Design: A retrospective analysis comparing two groups of patients with advanced germ cell tumors receiving combination chemotherapy that includes bleomycin with or without G-CSF.

Setting: Indiana University Medical Center.

Patients: Group A consisted of 29 patients with advanced-stage germ cell tumors who were treated with combination chemotherapy that included bleomycin. All patients received concurrent prophylactic G-CSF. Group B consisted of 57 patients with advanced-stage germ cell tumors who were treated on a phase 3 study comparing standard BEP (bleomycin, etoposide, cisplatin) to BEP with twice the cisplatin dose. None of these patients received growth factor.

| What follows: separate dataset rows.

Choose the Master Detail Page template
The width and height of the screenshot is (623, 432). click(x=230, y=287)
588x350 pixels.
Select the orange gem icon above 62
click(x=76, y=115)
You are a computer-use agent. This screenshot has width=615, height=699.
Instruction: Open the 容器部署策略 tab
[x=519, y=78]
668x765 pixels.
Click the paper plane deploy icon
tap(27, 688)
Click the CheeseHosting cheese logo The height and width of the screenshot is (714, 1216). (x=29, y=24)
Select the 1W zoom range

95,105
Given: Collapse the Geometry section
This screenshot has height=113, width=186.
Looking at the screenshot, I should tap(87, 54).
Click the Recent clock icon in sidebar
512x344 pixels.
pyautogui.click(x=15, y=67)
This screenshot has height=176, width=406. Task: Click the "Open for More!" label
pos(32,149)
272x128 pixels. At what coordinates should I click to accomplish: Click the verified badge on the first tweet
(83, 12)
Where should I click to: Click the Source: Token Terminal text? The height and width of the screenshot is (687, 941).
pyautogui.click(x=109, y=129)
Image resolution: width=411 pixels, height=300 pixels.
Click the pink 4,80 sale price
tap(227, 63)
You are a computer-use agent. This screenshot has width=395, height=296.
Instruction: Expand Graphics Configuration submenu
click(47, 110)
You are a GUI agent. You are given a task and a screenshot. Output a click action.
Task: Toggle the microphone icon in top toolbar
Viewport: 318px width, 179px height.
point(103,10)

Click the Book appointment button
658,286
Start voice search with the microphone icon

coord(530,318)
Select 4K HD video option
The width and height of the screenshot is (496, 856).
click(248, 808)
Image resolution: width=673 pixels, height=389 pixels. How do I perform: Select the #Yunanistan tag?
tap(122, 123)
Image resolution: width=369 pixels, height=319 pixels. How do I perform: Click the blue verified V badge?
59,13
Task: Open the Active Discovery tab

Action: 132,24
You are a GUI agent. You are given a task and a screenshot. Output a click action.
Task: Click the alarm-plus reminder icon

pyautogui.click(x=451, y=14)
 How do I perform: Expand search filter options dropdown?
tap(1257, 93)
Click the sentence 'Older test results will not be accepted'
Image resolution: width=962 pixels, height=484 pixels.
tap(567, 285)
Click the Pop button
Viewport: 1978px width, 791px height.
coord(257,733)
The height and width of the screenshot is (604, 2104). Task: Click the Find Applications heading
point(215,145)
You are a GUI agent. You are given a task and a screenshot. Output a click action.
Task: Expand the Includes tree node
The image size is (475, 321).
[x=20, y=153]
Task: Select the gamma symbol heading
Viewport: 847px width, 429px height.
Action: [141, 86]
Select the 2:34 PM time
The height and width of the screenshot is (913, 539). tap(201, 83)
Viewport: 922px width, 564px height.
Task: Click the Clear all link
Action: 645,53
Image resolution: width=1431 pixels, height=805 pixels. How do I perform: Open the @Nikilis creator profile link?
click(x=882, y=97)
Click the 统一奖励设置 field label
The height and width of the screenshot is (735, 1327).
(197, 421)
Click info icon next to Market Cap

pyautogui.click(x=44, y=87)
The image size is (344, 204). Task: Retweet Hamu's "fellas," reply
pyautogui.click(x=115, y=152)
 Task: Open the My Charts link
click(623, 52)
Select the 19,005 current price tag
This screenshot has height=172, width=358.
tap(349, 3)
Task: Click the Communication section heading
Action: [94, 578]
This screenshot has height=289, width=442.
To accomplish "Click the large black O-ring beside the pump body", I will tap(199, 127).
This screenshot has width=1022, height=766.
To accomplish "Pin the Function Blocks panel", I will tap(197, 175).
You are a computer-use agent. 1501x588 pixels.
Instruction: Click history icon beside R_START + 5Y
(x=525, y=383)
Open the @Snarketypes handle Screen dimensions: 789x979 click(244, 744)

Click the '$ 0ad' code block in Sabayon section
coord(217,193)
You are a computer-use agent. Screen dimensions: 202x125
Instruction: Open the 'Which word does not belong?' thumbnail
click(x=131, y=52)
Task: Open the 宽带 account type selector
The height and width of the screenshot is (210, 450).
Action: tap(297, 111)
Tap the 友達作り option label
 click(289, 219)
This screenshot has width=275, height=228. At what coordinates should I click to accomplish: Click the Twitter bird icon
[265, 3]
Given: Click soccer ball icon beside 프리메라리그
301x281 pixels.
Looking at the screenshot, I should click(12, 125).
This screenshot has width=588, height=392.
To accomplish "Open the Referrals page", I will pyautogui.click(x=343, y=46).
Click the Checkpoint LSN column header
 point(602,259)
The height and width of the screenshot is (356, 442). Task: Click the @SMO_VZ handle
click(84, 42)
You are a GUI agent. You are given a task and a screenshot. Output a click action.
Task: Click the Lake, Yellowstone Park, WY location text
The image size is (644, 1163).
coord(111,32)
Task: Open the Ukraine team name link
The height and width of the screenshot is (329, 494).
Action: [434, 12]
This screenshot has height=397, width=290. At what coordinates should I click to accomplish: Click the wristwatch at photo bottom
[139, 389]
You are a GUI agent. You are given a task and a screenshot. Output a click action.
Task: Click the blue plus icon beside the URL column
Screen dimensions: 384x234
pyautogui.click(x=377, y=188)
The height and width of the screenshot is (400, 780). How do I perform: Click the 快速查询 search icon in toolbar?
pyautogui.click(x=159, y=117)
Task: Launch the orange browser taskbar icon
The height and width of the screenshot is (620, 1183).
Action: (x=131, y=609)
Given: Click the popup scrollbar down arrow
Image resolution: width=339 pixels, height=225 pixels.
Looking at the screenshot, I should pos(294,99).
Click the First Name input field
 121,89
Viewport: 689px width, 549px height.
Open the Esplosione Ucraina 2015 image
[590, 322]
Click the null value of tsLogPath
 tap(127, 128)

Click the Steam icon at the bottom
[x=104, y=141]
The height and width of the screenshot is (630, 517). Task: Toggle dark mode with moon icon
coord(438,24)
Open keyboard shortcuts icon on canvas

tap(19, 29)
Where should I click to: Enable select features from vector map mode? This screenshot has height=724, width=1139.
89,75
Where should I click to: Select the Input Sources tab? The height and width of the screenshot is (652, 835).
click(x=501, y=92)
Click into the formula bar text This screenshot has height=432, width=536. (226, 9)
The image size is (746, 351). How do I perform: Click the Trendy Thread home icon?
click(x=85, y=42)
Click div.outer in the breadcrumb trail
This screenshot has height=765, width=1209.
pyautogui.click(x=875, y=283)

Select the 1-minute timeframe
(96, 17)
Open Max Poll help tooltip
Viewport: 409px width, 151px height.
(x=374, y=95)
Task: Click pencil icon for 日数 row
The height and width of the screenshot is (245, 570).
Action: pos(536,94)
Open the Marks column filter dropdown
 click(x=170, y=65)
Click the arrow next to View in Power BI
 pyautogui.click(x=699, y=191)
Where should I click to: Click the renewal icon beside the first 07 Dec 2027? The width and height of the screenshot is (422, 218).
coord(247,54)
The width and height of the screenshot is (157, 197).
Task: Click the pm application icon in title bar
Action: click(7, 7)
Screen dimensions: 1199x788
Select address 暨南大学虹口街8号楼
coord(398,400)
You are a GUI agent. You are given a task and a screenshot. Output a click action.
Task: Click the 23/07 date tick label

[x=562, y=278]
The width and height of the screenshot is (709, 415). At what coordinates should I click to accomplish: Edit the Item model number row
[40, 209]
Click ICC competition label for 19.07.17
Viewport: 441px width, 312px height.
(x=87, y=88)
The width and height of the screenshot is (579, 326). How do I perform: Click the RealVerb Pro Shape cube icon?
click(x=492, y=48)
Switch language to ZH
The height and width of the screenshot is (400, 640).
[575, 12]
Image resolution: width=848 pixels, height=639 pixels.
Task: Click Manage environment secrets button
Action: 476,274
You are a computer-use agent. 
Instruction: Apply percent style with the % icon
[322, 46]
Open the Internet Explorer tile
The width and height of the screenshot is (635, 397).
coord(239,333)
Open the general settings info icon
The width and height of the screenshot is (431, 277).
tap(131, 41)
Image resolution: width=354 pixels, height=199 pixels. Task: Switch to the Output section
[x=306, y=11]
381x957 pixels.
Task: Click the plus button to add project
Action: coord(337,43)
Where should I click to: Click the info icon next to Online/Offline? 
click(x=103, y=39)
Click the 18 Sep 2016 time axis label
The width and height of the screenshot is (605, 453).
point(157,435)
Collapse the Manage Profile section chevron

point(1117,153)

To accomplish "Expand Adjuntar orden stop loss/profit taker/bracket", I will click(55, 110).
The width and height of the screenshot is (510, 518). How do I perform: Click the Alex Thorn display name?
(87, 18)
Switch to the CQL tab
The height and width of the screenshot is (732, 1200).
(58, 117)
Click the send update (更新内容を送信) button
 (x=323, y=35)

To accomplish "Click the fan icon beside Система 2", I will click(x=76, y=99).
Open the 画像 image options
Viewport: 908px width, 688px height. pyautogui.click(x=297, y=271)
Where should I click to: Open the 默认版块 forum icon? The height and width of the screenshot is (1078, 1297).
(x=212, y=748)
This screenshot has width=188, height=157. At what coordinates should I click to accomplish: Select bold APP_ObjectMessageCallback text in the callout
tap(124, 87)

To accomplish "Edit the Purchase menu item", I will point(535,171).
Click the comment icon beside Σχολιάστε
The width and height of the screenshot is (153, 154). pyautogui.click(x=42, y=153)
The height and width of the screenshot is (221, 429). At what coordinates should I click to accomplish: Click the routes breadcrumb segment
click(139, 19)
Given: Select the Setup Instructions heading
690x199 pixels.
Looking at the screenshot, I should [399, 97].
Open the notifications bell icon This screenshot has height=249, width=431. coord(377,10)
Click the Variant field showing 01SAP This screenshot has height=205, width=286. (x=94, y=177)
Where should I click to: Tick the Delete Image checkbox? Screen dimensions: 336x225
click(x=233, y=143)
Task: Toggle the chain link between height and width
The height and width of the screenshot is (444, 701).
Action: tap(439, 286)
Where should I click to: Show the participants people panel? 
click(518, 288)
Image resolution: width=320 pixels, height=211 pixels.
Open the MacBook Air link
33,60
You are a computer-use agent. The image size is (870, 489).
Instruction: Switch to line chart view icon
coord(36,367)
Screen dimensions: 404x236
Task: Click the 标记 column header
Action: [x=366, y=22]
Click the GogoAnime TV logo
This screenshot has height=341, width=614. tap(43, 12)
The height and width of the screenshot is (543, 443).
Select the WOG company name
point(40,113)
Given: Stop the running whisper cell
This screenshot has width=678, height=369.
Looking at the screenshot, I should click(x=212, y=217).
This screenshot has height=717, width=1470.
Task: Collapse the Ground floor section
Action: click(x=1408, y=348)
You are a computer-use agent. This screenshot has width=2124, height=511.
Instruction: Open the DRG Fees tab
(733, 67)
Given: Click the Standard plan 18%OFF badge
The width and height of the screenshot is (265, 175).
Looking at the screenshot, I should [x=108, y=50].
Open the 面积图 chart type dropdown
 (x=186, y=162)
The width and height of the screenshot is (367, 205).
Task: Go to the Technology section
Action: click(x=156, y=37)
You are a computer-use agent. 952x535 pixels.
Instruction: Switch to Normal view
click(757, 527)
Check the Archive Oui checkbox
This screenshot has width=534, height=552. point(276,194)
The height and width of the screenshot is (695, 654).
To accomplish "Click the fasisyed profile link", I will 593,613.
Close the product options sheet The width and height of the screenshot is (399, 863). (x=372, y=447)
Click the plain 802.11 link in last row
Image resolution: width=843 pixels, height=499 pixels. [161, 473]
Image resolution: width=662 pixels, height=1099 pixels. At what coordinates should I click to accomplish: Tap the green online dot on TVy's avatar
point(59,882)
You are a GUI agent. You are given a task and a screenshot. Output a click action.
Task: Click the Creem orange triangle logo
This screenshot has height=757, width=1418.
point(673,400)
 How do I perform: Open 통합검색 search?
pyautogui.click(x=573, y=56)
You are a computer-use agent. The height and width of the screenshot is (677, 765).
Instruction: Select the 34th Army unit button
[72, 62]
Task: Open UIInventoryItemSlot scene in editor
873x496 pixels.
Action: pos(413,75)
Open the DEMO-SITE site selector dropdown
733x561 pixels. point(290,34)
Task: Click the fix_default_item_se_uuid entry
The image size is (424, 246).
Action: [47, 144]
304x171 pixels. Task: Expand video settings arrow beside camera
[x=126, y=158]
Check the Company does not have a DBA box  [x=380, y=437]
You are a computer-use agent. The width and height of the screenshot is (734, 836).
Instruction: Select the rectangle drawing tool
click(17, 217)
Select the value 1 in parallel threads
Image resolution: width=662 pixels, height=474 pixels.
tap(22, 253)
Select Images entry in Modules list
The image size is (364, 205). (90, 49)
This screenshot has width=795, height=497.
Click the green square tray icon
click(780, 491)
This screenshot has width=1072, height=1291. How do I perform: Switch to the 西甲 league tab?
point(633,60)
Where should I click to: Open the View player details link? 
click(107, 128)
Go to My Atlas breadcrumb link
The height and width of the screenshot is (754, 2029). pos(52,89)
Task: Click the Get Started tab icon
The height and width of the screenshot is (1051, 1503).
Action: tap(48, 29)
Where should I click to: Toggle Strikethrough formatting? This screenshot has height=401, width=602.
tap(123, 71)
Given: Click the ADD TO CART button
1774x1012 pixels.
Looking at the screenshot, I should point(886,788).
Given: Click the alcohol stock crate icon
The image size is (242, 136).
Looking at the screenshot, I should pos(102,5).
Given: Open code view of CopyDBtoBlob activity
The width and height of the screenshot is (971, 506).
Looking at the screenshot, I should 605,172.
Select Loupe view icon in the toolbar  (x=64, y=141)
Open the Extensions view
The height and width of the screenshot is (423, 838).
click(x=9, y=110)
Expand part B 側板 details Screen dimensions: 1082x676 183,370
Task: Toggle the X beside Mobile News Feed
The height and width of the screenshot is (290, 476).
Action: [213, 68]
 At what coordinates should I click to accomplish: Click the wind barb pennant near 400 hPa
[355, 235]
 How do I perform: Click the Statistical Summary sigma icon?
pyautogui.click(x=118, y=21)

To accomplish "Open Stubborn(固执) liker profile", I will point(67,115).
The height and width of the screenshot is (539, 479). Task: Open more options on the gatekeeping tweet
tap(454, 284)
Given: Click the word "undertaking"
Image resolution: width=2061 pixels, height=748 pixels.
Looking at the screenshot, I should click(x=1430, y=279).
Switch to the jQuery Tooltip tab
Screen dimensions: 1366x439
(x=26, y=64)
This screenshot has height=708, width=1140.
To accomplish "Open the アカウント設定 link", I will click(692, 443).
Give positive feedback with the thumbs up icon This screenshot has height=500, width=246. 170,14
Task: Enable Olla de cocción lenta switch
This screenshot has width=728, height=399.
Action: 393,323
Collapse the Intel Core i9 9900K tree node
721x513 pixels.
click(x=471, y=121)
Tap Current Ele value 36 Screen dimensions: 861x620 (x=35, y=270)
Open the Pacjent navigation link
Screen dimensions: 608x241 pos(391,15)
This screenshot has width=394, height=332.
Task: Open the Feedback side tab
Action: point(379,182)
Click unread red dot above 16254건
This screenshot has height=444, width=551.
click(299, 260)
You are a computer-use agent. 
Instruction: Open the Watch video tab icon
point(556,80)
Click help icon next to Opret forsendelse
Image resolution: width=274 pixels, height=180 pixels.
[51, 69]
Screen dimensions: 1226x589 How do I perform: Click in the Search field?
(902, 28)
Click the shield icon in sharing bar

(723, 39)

Results: Of the 29 patients who received concurrent chemotherapy and G-CSF, ten (34%; 95% confidence interval [CI], 17.9 to 54.3%) were believed to have clinically significant bleomycin toxicity. Of the 57 patients who did not receive growth factor, 19 (33%; 95% CI, 21.4 to 47.1%) had bleomycin-related toxicity. There was no difference in the incidence of pulmonary toxicity between the groups (p=1.00 by Fisher's Exact Test).

Conclusions: There is no increase in pulmonary toxicity with co-administration of G-CSF and bleomycin compared to bleomycin alone in patients with advanced germ cell tumors.